Rallying to help refugees

People across the Beach and East Danforth are stepping up to sponsor refugees fleeing Syria’s civil war.

Speaking at an Oct. 5 meeting for local sponsorship groups held at Beach United Church, Alexandra Kotyk of Lifeline Syria said her office has been flooded with emails since Sept. 2, when the photo of three-year-old Alan Kurdi made international news.

The Syrian toddler was found drowned on a Turkish beach, and members of his family had been trying to escape to Canada.

“The Syrian crisis had kind of dropped on people’s heads,” she said, and Lifeline Syria, which aims to bring at least 1,000 refugees to Toronto in the next two years, has since hired extra staff to keep up.

But while Kotyk welcomed the interest that saw dozens of people fill the pews at Beach United, she warned that refugee sponsorships are long and difficult as well as rewarding.

“It’s hurry up and wait,” she said.

Depending on the refugees’ country of origin and the type of process bringing them to Canada, Kotyk said it can take anywhere from six months to two years before they arrive.

To help settle a family of four, sponsorship groups must raise a bare minimum of $27,000, Kotyk said, and make a one-year commitment to provide financial help and social supports, such as helping the family find housing, schooling, jobs or language classes.

Michael Van Dusen is a member of St. Aidan’s Anglican Church, a Beach church that is one of five on the East End Refugee Committee.

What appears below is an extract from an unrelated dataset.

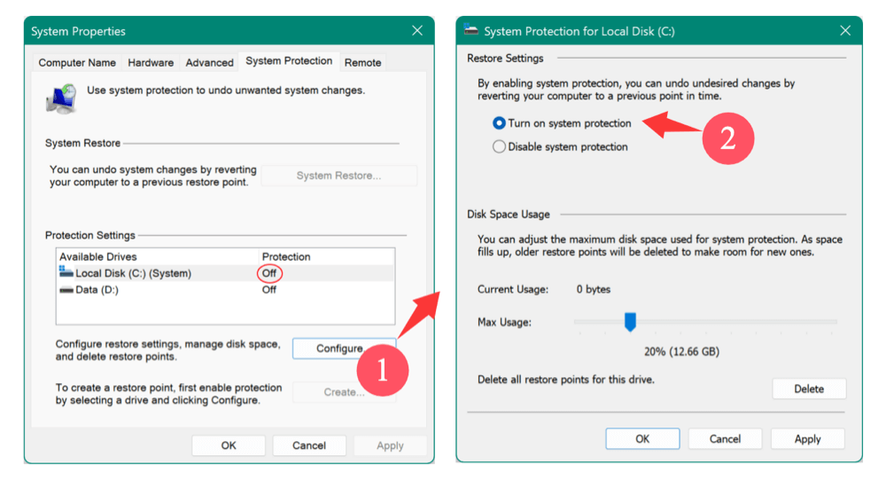Click the disk icon in System Protection title bar

coord(471,31)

While St. Aidan’s and other member churches have been quietly settling refugees for decades – they are currently awaiting a refugee family from Ethiopia – after the publication of the Alan Kurdi photo, the church leaders got dozens of phone calls from congregants offering to help.

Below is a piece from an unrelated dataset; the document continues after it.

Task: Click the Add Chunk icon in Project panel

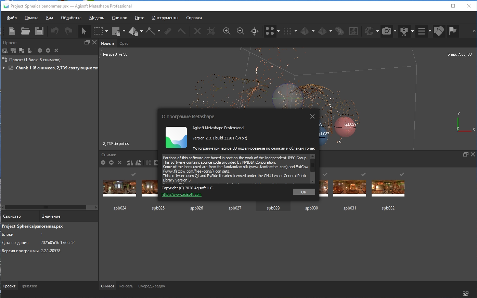Action: (x=5, y=51)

“By the end of the next service we had pledges of thousands of dollars,” said Van Dusen.

About 30 people from St. Aidan’s and Beach United have now teamed up to form one sponsorship group, and they will host their first fundraiser on Saturday, Nov. 7.

“We understand that we could be years at this,” Van Dusen said.

But the churches do have experience, including how to handle the complex UN and federal government paperwork, as well as how to manage tax-deductible donations.

“The support isn’t just financial,” he added. “It’s helping people find schools, negotiate the TTC, helping them get documentation like drivers’ licenses and health cards.”

“They’re all basic things the rest of us have to do, but we’ve done it over our lives with the help of family.”

Anna Percy-Dove is a member of Upper Beaches Lifeline Syria, a neighbourhood group of Upper Beach and Kingston Road residents whose sponsorship efforts grew out of a community Facebook page. Similar groups have formed in other neighbourhoods, including one run by the Danforth East Community Association.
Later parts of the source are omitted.